Final Long-Term Reporting from a Randomized Controlled IDE Trial for Lumbar Artificial Discs in Single-Level Degenerative Disc Disease: 7-Year Results


Background: This study compared 7-year safety and efficacy outcomes of activL and ProDisc-L lumbar total disc replacements in patients with symptomatic, single-level lumbar degenerative disc disease (DDD). The objectives are to report 7-year outcomes of the trial, evaluate the outcomes for patients lost to follow-up, and determine whether early outcomes predict long-term outcomes.
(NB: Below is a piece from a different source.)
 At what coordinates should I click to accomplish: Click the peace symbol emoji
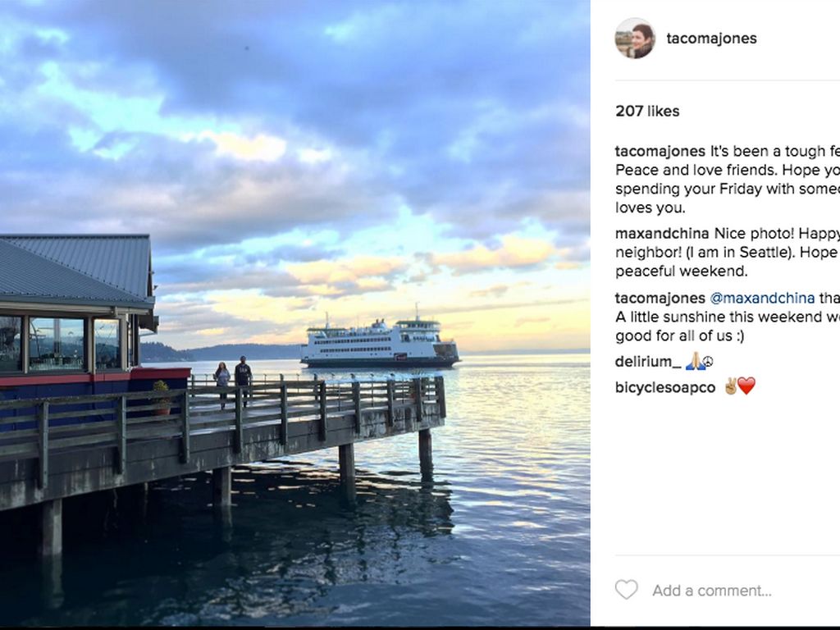[x=708, y=362]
Methods: This was a prospective, multicenter, randomized, controlled investigational device exemption study. Eligible patients with symptomatic, single-level lumbar DDD had failed ≥6 months of nonsurgical management. Patients (N = 283) were randomized to receive activL (n = 218) or ProDisc-L (n = 65). At 7 years, data were available from 206 patients (activL, 160; ProDisc-L, 46). Logistic regression models were fit to predict 7-year outcomes for patients lost to follow-up after 2 years.
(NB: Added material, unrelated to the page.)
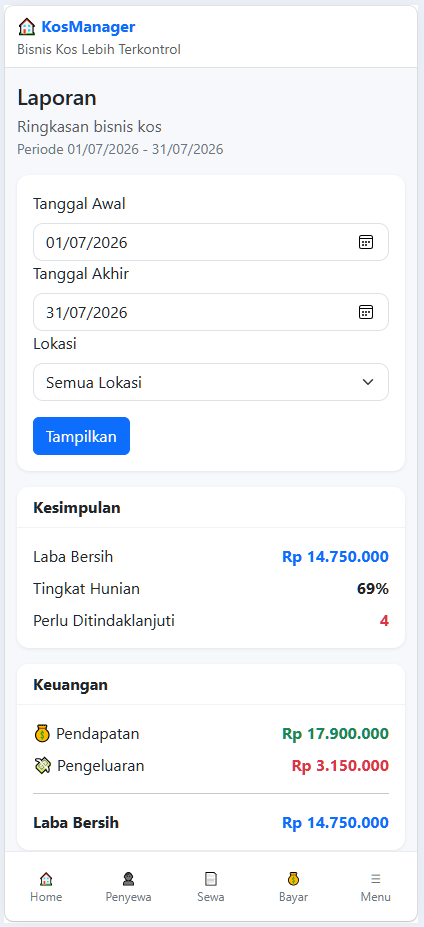The image size is (424, 927).
Task: Open the hamburger Menu icon
Action: coord(376,879)
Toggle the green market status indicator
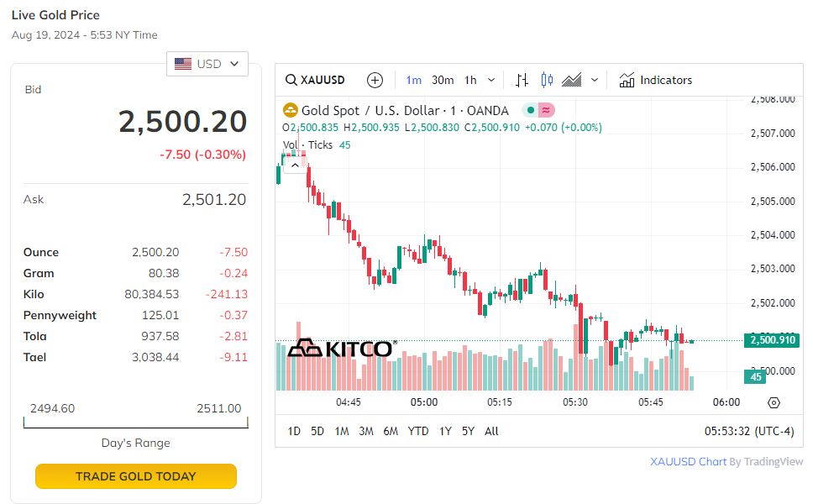This screenshot has width=813, height=504. (x=530, y=110)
Results: At 7 years, the activL group was noninferior to the ProDisc-L group on the primary composite endpoint (P = .0369). Both groups showed significant reductions in back/leg pain severity and improvements in disability index and quality-of-life relative to baseline (P < .0001). In both groups, opioid use was significantly reduced at 7 years (0%) relative to baseline (P < .01), and the overall reoperation rates were low (4.6%). activL patients showed a significantly better range of motion (ROM) for flexion-extension rotation than ProDisc-L patients (P = .0334). A significantly higher proportion of activL patients did not report serious adverse events (activL, 62%; ProDisc-L, 43%; P = .011). Predictive modeling indicated that >70% of patients (depending on outcome) lost to follow-up after 2 years would show clinically significant improvement at 7 years if improvements were achieved at 2 years.
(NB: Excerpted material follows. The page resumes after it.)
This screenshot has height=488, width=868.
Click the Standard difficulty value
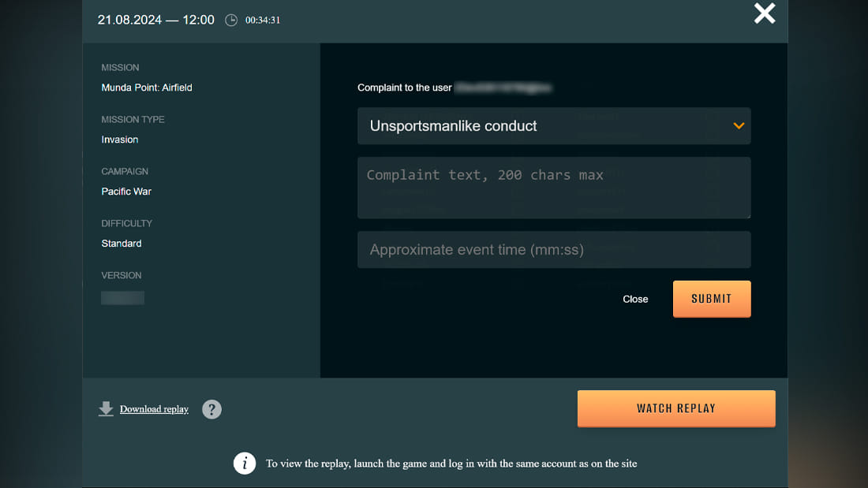click(x=122, y=244)
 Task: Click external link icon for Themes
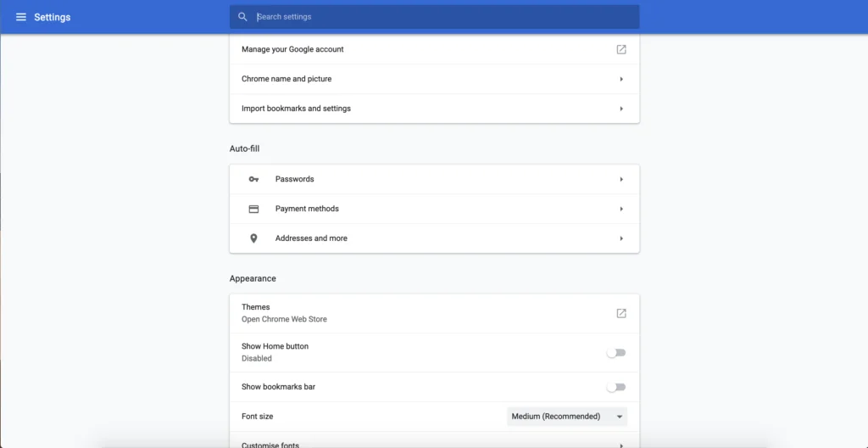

Conclusions: The benefits of activL and ProDisc-L are maintained after 7 years, with significant improvements from baseline observed in pain, function, and opioid use. activL is more effective at preserving ROM than ProDisc-L and has a more favorable safety profile. Improvements in other primary and secondary outcomes were similar between both disc designs.

Level of evidence: 1.

Keywords: activL; artificial disc; back pain; degenerative disc disease; motion preservation; total disc replacement.